Tarea planteada 1: Enumera las opciones de formato y de idioma de escritura que menciona el texto sobre los historiadores en Colombia.

Sección del documento:

%%

Comienzo con esta anécdota porque pone de manifiesto dos problemas fundamentales que los historiadores enfrentamos hoy en Colombia: en qué formato escribimos (libro o artículo especializado) y en qué idioma escribimos (inglés o español). Lo que lleva a una pregunta aún más importante: ¿por qué escribimos y para quién escribimos?
Nos entrenamos para escribir libros, nos enseñaron que ese es el logro máximo de un historiador. Y a nivel internacional, la importancia de un historiador todavía se mide por la calidad e influencia de sus libros. Sin embargo, en este momento, aquí en Colombia, escribir un libro significa renunciar a promociones académicas y a aumentos salariales, porque nuestro sistema universitario actual no entiende los libros (o no los quiere entender) y no los valoriza. Uno de los retos, entonces, que enfrentamos es explicar y defender la importancia de los libros.

%%

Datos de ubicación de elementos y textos
%%

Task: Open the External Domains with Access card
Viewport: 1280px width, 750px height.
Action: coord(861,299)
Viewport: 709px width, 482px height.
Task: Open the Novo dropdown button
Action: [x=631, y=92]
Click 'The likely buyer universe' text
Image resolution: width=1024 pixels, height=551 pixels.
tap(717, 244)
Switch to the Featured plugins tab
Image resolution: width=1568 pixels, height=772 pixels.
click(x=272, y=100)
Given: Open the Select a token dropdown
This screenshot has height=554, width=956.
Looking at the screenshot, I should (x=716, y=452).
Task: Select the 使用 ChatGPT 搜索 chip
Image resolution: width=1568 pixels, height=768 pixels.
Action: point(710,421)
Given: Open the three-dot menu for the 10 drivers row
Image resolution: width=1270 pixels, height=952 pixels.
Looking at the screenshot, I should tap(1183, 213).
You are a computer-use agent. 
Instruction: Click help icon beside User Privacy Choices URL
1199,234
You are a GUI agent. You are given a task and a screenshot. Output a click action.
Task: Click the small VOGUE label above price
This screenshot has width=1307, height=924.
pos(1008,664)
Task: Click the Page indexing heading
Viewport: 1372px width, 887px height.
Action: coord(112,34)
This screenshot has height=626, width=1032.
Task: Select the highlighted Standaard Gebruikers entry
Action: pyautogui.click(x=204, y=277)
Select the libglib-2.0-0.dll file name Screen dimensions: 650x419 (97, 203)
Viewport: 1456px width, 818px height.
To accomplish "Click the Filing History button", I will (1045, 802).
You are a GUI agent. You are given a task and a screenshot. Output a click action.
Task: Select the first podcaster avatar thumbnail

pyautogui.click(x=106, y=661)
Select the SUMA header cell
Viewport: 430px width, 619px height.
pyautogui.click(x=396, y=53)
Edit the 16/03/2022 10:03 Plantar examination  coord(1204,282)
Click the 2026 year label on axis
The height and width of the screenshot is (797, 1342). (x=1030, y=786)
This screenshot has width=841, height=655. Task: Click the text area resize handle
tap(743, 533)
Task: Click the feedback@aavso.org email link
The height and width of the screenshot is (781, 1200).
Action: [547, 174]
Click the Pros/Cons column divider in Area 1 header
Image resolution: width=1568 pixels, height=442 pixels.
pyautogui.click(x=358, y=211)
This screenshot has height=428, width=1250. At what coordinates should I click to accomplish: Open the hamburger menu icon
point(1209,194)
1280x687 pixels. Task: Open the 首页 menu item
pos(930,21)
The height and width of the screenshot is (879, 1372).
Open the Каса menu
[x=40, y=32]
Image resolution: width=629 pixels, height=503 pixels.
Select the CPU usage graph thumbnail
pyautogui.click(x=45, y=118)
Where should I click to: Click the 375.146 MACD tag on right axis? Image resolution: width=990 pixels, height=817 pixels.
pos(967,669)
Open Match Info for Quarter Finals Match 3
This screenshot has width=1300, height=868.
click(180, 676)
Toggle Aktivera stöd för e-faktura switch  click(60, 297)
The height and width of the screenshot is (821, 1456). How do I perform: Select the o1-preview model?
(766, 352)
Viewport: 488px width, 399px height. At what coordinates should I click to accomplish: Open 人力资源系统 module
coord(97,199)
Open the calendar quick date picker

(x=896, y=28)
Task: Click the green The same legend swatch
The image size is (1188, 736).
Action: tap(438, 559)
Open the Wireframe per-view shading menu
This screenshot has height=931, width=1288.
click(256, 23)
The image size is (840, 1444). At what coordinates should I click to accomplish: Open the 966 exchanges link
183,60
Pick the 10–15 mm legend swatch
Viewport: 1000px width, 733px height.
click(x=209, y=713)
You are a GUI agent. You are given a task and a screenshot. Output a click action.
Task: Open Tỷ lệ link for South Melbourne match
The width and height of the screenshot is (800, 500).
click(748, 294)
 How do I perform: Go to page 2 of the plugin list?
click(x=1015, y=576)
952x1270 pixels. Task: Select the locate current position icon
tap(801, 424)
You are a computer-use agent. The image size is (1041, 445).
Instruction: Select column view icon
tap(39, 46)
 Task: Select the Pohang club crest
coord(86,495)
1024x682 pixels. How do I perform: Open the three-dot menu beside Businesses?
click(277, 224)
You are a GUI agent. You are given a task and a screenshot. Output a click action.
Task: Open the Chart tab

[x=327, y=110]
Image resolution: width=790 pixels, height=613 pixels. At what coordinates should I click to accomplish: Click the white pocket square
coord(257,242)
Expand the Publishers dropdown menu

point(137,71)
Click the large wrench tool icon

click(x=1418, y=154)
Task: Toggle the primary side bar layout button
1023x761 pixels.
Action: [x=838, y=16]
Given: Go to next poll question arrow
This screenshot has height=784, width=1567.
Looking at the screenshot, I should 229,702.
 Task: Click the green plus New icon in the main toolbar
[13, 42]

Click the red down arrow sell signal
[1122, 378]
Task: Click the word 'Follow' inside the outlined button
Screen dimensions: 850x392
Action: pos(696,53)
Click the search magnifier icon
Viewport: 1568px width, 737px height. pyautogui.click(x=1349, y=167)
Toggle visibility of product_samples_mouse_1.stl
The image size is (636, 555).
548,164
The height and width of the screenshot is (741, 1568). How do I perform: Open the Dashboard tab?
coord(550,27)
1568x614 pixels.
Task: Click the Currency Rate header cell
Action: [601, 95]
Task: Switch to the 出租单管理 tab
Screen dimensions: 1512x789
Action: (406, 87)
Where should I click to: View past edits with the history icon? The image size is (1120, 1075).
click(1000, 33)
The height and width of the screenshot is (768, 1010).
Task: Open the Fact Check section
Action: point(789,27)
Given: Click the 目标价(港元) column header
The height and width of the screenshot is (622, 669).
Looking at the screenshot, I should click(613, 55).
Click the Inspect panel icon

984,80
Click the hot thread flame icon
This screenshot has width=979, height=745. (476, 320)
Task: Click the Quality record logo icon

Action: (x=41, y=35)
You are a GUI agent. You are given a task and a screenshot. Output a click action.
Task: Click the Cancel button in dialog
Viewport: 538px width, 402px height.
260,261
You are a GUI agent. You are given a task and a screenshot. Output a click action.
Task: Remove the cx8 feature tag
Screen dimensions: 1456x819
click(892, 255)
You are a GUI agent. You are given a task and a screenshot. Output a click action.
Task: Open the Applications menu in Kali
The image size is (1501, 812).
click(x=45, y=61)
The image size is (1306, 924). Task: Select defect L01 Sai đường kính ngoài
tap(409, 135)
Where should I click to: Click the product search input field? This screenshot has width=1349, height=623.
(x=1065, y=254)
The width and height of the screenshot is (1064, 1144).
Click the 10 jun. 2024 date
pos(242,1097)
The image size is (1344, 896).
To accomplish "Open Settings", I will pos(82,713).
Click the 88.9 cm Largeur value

%%

Tarea planteada 2: Transcribe sin cambios los registros comprendidos entre la línea que contiene "The height and width of the screenshot is (741, 1568)." y la que contiene "Action: (x=41, y=35)", ambas incluidas.

Solución desarrollada 1:
- Libro
- Artículo especializado
- Inglés
- Español

Solución desarrollada 2:
The height and width of the screenshot is (741, 1568). How do I perform: Open the Dashboard tab?
coord(550,27)
1568x614 pixels.
Task: Click the Currency Rate header cell
Action: [601, 95]
Task: Switch to the 出租单管理 tab
Screen dimensions: 1512x789
Action: (406, 87)
Where should I click to: View past edits with the history icon? The image size is (1120, 1075).
click(1000, 33)
The height and width of the screenshot is (768, 1010).
Task: Open the Fact Check section
Action: point(789,27)
Given: Click the 目标价(港元) column header
The height and width of the screenshot is (622, 669).
Looking at the screenshot, I should click(613, 55).
Click the Inspect panel icon

984,80
Click the hot thread flame icon
This screenshot has width=979, height=745. (476, 320)
Task: Click the Quality record logo icon

Action: (x=41, y=35)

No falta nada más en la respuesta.